__WYBRANY FRAGMENT__:
·····

INTERWENCJE

Aktualne oferty psów przeznaczonych do adopcji:

PSY DO ADOPCJI

niedziela, 31 lipca 2011

Schronisko w Białogardzie - niech uszy głuchego świata usłyszą.

     Jak pisałam tu wielokrotnie nasz UM parę lat temu podpisał umowę na odbiór psów z przytuliska z prywatnym schroniskiem w Białogardzie. Psy wywożone są tam za jednorazową opłatą w kwocie 430 zł. Jak one tam przezywają po kilka lat za takie pieniądze to tajemnica pracowników i samego właściciela. Jak tam było  ( i prawdopodobnie w wielu punktach jest nadal ) możemy się dowiedzieć z raportu pokontrolnego TOZ oddział Koszalin.  Kontrola została przeprowadzona w lipcu 2009r. Nasza gmina ma podpisaną umowę z tym schroniskiem od ponad pięciu lat ):

RAPORT TOZ

na podstawie pełnomocnictwa udzielonego przez Fundację MRUNIO na przeprowadzenie kontroli warunków bytowych psów odebranych przez Fundację z miejscowości Kamieniec Ząbkowicki, komisja TOZ Oddział w Koszalinie w składzie:
.........................................
.........................................
.........................................
.........................................

·····

__WYCIĄG Z DANYCH__:

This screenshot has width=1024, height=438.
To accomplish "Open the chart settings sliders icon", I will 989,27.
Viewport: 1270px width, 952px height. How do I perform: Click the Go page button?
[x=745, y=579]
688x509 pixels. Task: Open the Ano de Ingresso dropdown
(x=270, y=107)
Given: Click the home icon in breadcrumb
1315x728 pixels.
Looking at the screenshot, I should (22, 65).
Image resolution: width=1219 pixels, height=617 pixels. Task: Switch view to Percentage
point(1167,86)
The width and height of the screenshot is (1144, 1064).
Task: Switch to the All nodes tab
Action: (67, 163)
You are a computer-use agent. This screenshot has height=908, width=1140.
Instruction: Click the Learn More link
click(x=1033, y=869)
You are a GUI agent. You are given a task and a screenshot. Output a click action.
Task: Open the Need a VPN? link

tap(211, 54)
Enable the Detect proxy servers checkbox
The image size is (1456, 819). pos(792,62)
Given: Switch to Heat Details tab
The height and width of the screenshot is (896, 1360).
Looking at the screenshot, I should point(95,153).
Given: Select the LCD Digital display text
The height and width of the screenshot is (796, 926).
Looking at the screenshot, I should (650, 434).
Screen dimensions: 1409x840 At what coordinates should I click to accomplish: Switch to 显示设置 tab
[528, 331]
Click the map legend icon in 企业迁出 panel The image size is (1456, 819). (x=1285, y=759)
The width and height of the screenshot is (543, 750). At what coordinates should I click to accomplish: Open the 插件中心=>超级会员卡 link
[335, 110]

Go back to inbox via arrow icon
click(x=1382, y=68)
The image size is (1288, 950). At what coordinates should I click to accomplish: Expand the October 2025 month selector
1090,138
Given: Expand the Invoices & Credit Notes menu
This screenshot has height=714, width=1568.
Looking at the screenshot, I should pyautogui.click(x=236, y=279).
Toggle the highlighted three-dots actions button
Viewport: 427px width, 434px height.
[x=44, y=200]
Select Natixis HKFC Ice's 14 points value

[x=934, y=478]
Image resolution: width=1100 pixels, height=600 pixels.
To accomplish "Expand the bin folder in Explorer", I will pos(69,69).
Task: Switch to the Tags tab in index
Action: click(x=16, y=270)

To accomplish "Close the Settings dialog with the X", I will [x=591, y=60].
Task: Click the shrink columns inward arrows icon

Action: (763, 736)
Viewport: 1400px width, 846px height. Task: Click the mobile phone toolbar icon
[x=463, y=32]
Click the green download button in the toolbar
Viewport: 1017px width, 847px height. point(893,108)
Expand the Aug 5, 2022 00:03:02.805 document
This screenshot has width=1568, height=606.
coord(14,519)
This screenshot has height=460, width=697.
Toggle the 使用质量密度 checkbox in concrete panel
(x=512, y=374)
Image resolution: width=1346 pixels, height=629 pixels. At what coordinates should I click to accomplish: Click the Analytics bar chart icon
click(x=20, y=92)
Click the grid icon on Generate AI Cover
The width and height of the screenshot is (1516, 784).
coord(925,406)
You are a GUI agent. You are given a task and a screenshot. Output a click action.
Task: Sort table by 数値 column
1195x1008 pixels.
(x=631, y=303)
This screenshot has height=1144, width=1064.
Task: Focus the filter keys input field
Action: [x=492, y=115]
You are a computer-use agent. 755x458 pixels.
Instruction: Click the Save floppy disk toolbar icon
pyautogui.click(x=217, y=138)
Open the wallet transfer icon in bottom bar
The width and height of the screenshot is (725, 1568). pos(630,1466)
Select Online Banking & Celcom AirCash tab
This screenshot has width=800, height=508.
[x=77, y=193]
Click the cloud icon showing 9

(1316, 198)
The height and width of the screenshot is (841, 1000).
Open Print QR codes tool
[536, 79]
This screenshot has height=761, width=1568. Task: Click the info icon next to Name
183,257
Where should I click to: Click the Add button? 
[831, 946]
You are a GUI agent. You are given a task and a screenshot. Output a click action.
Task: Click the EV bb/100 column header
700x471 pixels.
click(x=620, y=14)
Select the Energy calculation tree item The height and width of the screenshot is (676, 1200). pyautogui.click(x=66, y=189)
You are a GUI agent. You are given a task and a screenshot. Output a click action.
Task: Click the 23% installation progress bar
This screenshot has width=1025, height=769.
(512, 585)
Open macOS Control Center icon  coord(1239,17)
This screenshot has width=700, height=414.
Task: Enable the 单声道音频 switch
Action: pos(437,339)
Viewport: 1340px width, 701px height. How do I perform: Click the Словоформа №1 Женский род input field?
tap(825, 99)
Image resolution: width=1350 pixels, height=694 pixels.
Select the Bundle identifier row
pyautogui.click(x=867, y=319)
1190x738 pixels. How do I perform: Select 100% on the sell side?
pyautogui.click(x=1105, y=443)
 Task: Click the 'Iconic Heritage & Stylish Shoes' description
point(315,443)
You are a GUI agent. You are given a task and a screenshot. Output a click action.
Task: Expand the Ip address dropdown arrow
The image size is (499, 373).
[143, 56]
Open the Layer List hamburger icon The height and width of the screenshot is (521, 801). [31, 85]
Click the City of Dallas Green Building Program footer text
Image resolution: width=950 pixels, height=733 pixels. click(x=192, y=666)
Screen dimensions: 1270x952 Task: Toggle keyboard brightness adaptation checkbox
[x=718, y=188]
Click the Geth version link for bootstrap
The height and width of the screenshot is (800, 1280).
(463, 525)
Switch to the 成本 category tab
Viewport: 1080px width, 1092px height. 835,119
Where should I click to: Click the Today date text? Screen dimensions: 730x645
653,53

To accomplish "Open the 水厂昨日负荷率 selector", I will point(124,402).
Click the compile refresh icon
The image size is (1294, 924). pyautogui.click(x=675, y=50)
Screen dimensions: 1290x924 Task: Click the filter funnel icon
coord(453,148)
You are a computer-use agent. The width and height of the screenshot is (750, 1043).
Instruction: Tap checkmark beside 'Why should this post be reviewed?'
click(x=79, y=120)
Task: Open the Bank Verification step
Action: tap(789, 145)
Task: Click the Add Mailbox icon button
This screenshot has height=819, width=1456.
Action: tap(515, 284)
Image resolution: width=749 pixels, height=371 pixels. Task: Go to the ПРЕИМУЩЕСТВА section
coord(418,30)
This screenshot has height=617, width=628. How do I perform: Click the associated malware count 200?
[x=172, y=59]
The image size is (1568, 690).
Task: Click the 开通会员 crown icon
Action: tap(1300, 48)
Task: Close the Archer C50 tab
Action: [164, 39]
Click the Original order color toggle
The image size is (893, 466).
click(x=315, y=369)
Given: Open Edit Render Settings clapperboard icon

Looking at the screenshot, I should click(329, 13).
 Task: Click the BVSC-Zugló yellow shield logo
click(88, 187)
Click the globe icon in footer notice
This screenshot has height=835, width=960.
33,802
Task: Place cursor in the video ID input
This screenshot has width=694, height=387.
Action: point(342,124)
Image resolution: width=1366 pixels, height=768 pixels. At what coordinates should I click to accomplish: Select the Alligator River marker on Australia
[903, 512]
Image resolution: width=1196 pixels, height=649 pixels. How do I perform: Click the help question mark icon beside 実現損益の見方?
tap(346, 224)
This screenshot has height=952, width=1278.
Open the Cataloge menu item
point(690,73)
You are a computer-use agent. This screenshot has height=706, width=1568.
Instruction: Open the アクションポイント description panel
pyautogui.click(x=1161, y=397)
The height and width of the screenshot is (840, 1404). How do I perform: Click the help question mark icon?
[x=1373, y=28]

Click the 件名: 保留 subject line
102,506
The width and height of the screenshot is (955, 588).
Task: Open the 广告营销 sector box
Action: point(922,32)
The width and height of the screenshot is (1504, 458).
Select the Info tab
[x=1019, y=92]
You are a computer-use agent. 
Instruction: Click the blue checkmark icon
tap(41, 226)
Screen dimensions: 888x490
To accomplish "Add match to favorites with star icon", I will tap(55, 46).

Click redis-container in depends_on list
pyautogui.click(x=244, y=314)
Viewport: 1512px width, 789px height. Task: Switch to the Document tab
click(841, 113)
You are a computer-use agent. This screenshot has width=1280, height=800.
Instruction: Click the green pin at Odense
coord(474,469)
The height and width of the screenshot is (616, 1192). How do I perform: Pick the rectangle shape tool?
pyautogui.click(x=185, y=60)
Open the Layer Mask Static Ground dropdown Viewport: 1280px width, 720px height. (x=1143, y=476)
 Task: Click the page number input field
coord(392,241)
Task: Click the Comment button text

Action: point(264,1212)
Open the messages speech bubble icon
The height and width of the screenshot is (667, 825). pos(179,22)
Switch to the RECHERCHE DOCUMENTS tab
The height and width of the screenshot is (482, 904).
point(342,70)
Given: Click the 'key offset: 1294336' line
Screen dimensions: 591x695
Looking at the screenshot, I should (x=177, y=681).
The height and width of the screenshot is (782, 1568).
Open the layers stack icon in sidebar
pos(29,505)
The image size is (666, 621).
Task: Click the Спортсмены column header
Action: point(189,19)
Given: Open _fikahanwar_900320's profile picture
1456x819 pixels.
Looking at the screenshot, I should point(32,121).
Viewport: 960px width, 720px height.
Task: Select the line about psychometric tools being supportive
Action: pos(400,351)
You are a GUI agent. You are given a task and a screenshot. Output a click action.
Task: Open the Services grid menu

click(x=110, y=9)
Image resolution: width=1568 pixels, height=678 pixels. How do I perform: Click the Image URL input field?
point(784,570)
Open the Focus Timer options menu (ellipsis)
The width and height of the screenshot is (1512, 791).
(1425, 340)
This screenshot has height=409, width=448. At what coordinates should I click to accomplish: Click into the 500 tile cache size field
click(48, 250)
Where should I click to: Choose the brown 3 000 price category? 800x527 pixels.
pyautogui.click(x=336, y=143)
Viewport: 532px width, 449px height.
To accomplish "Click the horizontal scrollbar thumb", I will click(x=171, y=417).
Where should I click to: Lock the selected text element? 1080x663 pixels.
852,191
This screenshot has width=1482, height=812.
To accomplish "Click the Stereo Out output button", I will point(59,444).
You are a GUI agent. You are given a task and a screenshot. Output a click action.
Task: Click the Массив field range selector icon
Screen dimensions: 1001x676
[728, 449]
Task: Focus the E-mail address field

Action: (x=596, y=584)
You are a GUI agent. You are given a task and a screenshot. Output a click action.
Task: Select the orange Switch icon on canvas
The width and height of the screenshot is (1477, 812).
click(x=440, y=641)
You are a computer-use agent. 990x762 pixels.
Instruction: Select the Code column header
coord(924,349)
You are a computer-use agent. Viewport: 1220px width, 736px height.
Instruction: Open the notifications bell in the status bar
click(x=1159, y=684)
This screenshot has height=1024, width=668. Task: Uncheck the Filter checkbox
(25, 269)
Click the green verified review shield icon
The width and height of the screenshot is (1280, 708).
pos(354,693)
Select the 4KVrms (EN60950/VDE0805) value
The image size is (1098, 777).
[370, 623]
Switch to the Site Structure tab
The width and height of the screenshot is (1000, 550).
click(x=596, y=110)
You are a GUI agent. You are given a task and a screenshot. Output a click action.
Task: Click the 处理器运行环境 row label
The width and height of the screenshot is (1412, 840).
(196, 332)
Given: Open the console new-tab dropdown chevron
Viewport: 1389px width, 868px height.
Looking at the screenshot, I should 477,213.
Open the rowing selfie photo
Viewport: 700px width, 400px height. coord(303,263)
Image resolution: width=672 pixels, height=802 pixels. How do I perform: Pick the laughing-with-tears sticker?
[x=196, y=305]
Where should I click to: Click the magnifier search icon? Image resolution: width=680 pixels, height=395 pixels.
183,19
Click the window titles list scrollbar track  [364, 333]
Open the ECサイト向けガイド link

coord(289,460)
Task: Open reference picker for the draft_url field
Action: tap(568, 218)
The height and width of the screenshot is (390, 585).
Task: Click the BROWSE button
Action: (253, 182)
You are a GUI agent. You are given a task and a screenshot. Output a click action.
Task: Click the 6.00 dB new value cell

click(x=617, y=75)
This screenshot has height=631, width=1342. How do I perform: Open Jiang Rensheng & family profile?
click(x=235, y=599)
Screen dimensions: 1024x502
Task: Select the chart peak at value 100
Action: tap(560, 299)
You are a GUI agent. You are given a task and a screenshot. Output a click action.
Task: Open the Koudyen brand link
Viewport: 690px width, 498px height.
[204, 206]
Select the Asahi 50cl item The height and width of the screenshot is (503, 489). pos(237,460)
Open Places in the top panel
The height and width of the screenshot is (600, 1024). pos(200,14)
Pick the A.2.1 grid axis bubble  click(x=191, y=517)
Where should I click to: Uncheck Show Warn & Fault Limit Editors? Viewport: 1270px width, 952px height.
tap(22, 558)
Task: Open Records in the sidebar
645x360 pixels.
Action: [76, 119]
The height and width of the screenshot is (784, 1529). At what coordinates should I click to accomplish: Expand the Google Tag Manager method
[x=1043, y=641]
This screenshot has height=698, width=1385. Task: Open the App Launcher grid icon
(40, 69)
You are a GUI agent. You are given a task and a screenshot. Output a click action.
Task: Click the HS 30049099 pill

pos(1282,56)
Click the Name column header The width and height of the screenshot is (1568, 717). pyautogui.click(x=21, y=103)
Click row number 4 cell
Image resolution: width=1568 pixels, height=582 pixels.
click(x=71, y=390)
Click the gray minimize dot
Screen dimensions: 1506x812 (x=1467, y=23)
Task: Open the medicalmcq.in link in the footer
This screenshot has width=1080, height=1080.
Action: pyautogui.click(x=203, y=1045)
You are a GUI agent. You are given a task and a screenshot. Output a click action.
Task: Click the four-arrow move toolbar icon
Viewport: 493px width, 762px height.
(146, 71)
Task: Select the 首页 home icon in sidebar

·····

__ZADANIE__:
Proszę przedstawić w formie krótkiej listy akapit z wpisu o schronisku w Białogardzie, który zaczyna się od słów „Jak pisałam tu wielokrotnie”, zachowując jego główne fakty.

__PEŁNA ODPOWIEDŹ__:
- UM parę lat temu podpisał z prywatnym schroniskiem w Białogardzie umowę na odbiór psów z przytuliska.
- Psy są tam wywożone za jednorazową opłatą 430 zł.
- Jak za takie pieniądze psy przeżywają tam po kilka lat, pozostaje tajemnicą pracowników i właściciela.
- O warunkach w schronisku, które prawdopodobnie w wielu punktach się nie zmieniły, mówi raport pokontrolny TOZ oddział Koszalin z kontroli przeprowadzonej w lipcu 2009 r.
- Gmina ma umowę z tym schroniskiem od ponad pięciu lat.